For each line below that includes the string "Share", show the whole line.

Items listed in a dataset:
▬▬▬
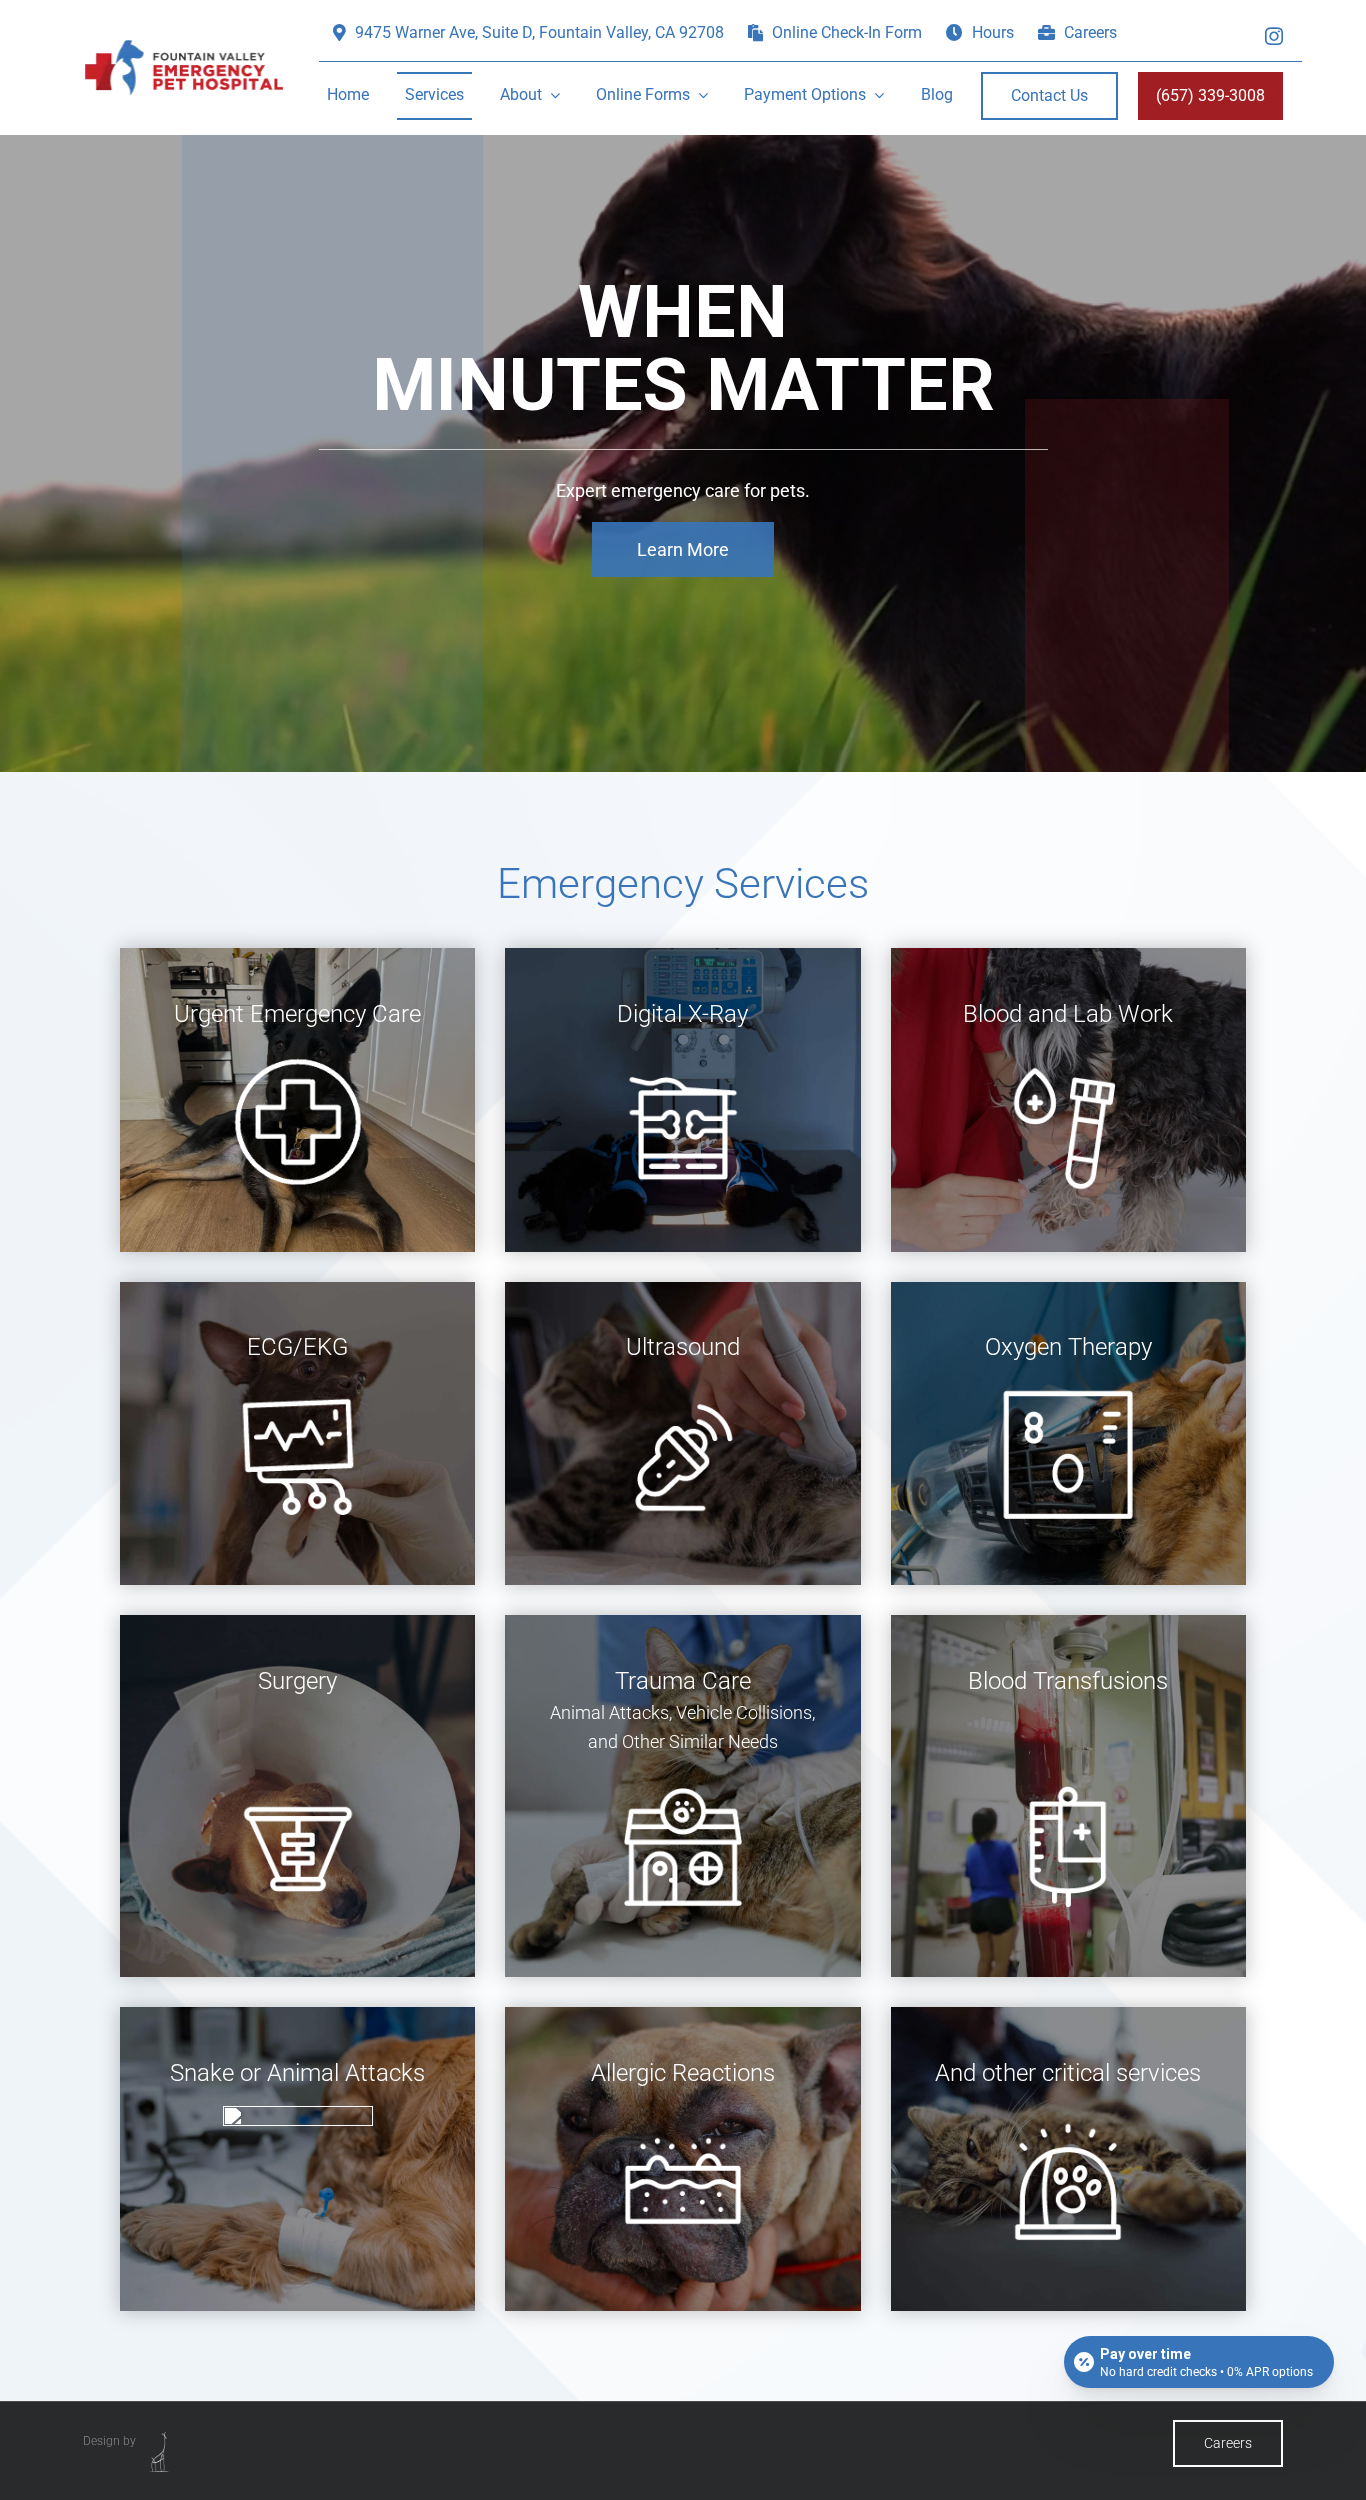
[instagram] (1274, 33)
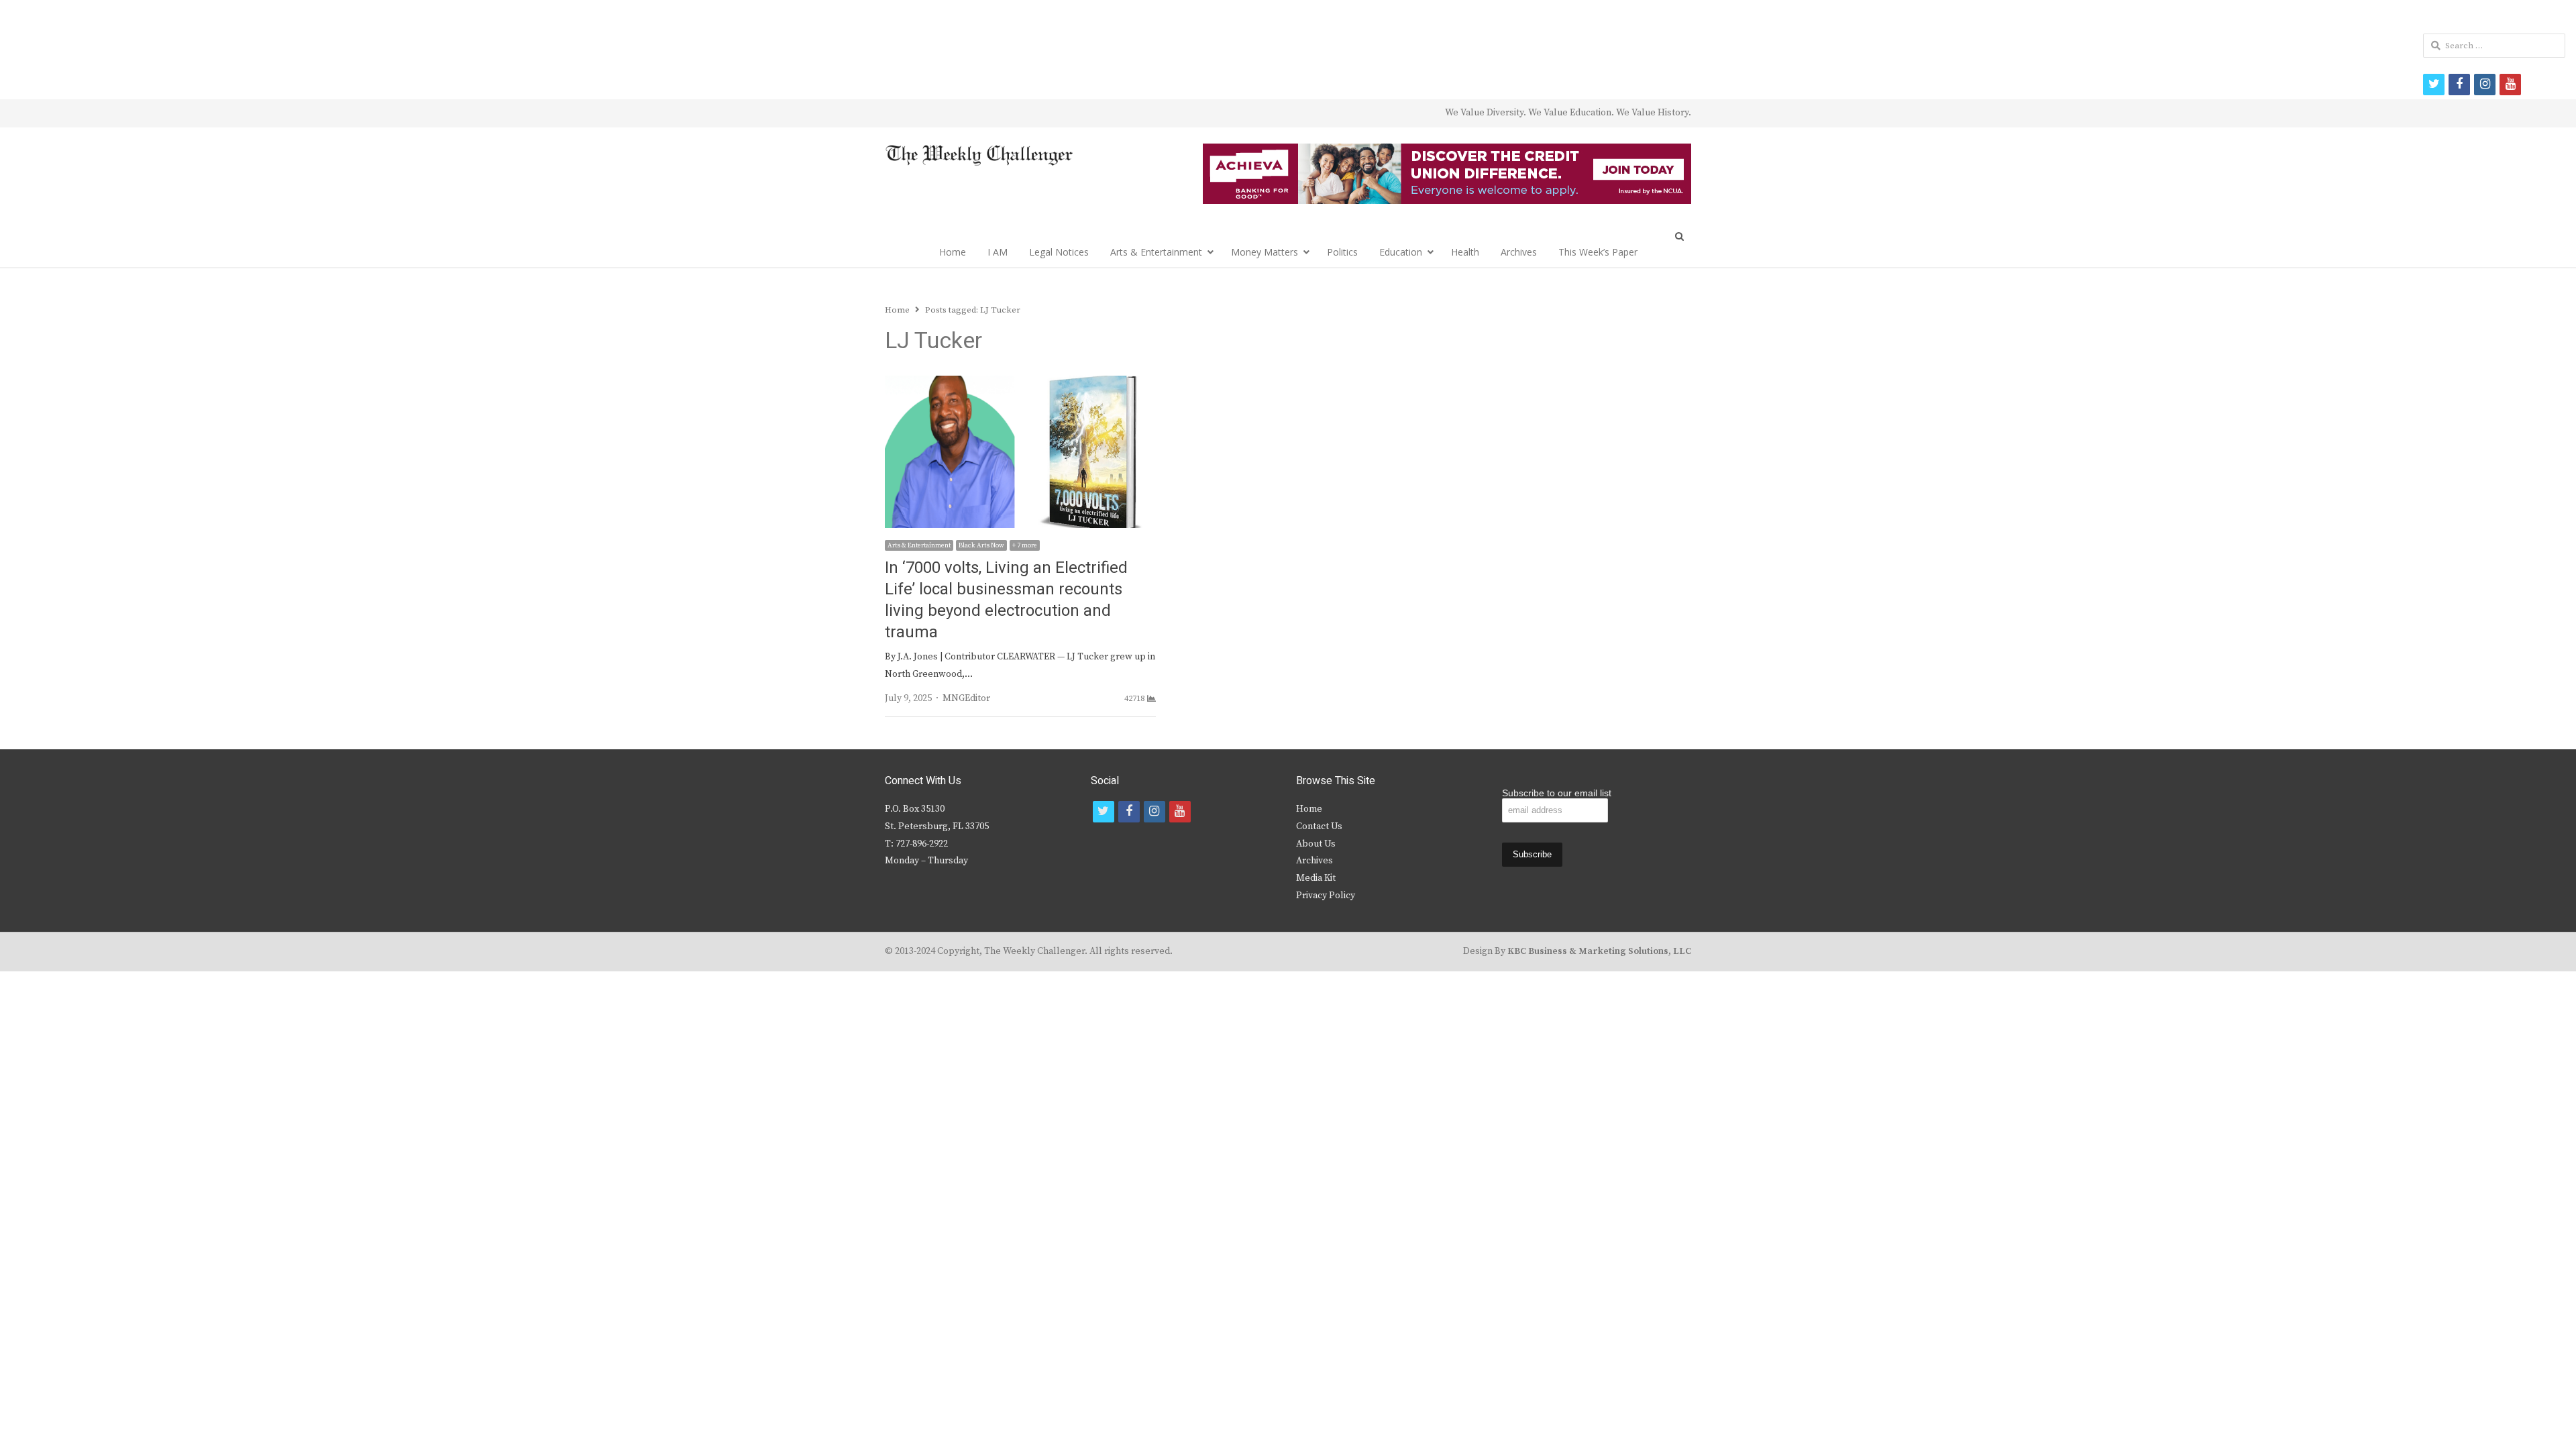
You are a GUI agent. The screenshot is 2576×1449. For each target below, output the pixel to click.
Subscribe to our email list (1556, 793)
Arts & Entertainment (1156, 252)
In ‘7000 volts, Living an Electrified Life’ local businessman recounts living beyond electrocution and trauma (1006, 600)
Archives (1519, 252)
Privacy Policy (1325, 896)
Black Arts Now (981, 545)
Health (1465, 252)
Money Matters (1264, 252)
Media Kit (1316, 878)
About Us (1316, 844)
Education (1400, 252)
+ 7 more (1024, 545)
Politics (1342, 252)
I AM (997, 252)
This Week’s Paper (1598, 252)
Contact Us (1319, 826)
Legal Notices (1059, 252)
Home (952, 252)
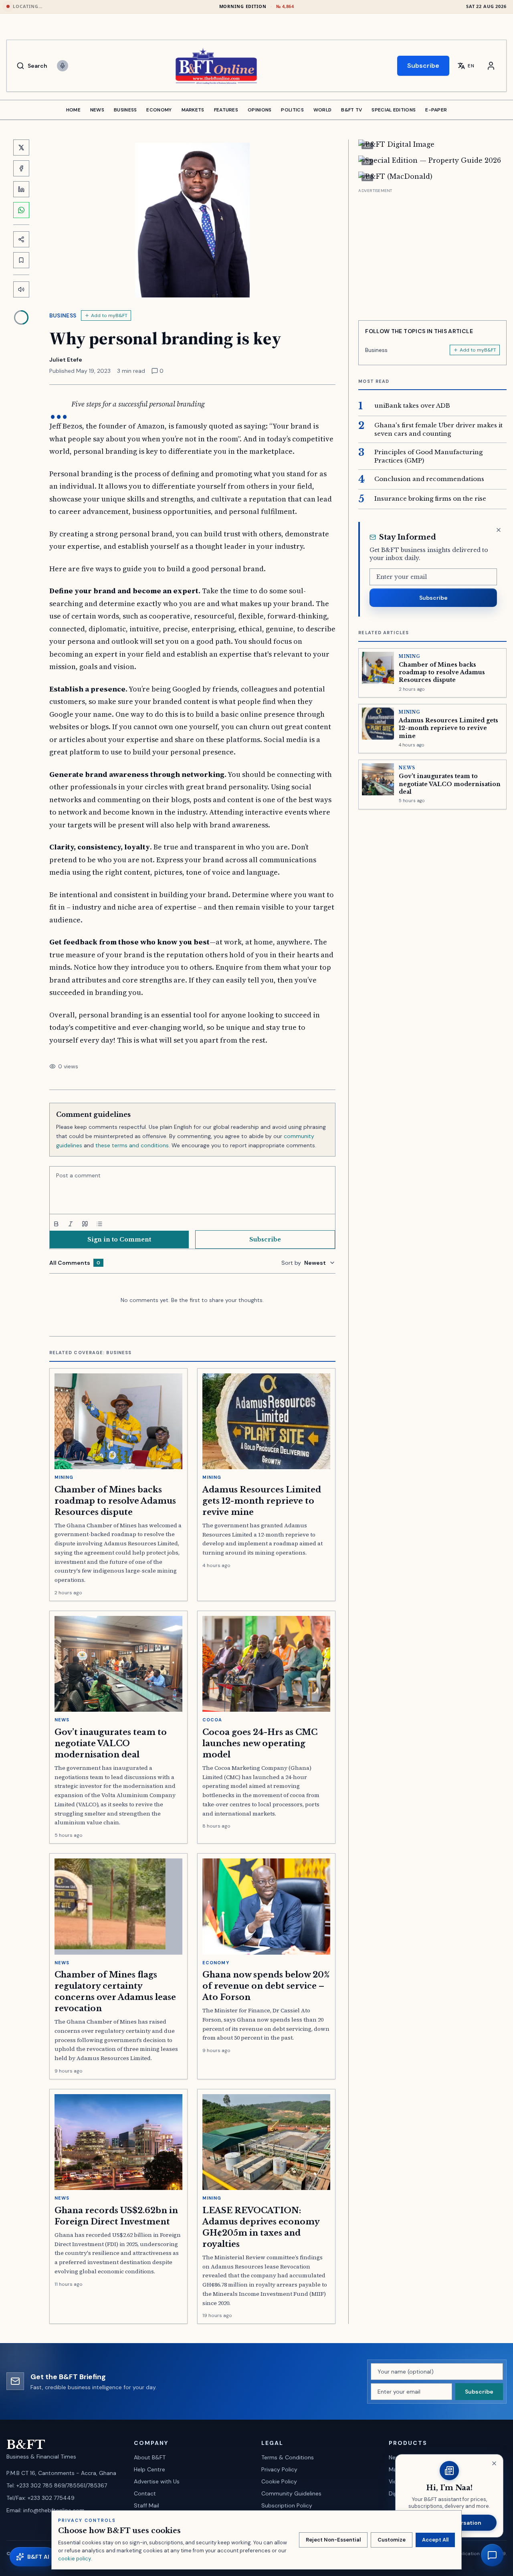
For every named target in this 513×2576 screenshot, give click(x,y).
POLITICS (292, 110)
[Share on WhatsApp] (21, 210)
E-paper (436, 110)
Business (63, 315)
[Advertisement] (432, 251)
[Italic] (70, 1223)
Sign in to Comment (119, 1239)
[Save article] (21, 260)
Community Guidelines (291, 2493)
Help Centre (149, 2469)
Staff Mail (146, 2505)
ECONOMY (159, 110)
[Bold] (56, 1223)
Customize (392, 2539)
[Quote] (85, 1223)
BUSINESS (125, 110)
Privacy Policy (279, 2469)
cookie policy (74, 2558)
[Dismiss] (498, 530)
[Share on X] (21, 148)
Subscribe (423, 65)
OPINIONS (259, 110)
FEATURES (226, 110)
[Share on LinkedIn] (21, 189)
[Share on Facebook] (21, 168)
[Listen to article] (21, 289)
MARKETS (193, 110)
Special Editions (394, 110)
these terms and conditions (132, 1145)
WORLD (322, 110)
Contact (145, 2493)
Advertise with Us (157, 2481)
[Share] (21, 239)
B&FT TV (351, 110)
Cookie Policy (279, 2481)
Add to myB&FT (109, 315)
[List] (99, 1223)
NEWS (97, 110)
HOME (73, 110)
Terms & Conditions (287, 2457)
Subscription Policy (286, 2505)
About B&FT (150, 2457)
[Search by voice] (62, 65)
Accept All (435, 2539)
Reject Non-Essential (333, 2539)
▬▬▬
= Exercise result =
[Share on WhatsApp] (21, 210)
[Share on X] (21, 148)
[Share on LinkedIn] (21, 189)
[Share on Facebook] (21, 168)
[Share] (21, 239)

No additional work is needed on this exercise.